Nuclear accumulation of exogenous basic fibroblast growth factor in endothelial, fibroblast, and myoblast cell lines results in diverse biological responses

Abstract

During studies comparing 125I-bFGF internalization between endothelial cells and other cell types, we found, unexpectedly, internalization and nuclear translocation of exogenously added 125I-bFGF in two cell lines: Chinese hamster ovary cells (CHO) and rat L6 myoblasts. These cell lines were previously reported to be devoid of FGF receptors. Furthermore, CHO cells showed a weak mitogenic response to added bFGF, while L6 cells were mitogenically unresponsive. By comparison, coronary venular endothelial cells (CVEC), BALB/c 3T3 fibroblasts, and BHK-21 cells, demonstrated internalization and nuclear translocation of added 125I-bFGF, and mitogenic responsiveness to the growth factor. Insulin alone stimulated DNA synthesis in all cell types, yet augmented bFGF-dependent DNA synthesis only in CVEC, 3T3, and BHK. All five cell types expressed FGF receptors as assessed by covalent crosslinking with 125I-bFGF and immunoblotting with anti-FGF receptor antibodies.

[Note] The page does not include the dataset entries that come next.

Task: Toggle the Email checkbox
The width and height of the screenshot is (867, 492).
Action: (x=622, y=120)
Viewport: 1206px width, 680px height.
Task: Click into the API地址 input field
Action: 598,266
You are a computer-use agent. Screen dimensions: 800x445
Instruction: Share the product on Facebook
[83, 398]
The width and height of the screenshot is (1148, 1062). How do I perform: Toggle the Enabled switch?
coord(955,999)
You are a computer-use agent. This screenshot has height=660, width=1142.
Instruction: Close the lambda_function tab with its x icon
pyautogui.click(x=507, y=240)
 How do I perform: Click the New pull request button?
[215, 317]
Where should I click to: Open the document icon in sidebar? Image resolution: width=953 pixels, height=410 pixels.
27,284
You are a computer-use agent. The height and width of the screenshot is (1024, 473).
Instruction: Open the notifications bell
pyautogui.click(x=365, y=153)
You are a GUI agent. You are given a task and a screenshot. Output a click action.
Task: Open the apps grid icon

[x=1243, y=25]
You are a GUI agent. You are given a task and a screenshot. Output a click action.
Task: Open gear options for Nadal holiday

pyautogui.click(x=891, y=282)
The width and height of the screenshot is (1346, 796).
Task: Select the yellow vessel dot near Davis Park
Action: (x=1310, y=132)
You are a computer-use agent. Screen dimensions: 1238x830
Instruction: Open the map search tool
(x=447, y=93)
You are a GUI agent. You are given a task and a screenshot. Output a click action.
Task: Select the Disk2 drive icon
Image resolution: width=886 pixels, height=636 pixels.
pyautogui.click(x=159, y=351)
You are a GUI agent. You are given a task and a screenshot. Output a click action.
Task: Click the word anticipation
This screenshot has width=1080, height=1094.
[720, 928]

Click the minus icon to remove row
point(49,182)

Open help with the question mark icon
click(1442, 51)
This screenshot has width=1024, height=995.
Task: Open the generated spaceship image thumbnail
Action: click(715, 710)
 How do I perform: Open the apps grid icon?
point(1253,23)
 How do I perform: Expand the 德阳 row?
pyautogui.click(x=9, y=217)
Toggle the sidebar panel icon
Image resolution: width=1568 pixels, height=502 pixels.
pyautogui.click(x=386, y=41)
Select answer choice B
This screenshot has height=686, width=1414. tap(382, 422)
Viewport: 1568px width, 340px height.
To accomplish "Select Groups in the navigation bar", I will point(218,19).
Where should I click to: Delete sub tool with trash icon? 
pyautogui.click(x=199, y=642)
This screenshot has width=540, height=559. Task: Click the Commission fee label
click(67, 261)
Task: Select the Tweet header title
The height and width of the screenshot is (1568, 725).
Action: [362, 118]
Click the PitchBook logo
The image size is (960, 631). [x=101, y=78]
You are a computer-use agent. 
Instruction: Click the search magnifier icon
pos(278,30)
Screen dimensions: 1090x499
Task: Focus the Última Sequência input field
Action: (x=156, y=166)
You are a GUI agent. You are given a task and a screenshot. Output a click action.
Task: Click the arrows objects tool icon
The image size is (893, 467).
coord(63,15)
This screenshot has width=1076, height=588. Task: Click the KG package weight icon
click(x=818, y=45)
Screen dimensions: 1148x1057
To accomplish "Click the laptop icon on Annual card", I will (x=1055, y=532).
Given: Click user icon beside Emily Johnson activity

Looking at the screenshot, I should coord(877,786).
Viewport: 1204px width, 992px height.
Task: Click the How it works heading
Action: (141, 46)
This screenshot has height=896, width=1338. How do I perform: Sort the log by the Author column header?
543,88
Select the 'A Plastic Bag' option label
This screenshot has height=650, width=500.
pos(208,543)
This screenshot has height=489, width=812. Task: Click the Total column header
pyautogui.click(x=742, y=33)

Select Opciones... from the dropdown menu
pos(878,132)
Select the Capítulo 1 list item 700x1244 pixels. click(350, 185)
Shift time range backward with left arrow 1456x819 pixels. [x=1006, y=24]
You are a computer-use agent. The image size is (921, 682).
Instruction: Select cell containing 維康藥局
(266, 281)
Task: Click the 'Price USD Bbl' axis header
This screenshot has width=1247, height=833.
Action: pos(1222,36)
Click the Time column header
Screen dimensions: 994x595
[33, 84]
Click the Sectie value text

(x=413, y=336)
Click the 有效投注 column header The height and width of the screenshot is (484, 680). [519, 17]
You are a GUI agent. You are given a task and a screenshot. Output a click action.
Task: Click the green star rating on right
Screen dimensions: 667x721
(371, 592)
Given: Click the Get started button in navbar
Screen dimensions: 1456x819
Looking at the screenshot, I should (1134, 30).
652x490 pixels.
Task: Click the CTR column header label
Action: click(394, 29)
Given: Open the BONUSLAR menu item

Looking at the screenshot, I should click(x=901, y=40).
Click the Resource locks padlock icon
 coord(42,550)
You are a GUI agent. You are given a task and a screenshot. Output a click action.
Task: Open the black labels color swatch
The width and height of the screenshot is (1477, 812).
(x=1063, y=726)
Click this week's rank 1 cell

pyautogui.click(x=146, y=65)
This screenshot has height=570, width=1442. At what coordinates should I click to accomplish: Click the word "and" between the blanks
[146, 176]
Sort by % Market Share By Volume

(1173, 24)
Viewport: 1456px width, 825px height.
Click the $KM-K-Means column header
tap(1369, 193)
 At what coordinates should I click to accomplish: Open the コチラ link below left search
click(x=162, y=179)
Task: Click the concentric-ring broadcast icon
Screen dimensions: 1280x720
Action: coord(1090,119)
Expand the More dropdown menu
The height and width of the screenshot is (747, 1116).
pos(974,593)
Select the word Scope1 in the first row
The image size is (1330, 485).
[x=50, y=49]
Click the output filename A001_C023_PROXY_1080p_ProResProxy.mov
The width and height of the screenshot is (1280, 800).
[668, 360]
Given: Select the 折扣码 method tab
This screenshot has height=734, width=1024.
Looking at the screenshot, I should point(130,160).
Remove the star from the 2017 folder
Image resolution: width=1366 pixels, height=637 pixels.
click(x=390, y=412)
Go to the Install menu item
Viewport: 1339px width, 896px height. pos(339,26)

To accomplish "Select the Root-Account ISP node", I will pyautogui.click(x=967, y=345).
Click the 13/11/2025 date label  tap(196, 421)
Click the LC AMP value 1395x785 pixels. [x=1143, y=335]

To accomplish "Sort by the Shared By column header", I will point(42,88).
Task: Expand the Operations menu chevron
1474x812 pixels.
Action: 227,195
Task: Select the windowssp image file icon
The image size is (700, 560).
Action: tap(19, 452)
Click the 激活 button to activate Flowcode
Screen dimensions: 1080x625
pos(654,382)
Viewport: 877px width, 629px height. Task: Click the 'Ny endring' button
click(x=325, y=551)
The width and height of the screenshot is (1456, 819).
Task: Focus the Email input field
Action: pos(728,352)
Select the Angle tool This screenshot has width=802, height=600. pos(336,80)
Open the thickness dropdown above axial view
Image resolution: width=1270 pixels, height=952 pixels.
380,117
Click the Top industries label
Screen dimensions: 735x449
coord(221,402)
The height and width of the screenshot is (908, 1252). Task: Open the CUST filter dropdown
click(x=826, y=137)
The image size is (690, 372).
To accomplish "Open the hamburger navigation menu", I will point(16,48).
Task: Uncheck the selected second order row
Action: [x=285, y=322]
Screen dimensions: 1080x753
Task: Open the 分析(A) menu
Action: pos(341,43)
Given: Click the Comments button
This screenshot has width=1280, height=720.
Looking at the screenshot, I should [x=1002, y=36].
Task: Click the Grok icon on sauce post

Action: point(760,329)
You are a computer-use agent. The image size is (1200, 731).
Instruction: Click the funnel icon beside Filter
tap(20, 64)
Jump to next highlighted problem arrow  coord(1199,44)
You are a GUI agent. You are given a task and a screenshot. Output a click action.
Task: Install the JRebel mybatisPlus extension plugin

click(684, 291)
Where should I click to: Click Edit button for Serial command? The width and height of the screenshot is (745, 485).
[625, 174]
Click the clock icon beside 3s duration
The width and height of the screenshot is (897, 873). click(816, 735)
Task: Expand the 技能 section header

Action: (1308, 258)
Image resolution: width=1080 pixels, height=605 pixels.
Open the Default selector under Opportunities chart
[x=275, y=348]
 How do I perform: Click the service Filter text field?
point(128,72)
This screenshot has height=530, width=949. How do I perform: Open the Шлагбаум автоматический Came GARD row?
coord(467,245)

Differing rates of cytoplasmic and nuclear accumulation of 125I-bFGF and partial inhibition of internalization by pretreatment of CVEC with chlorate support a recent model that bFGF can internalize by two mechanisms. Insulin did not significantly affect 125I-bFGF internalization or metabolism in any cell type. bFGF treatment resulted in weak inhibition of RNA synthesis in L6 cells. bFGF appears firmly bound to the nuclear matrix as little nuclear-bound 125I-bFGF in CVEC is released by DNAse I or RNAse A digestion, while washes with 0.5 M NaCl result in partial release. Nuclear bFGF may thus be involved in regulation of nuclear events (e.g., gene transcription and/or DNA replication).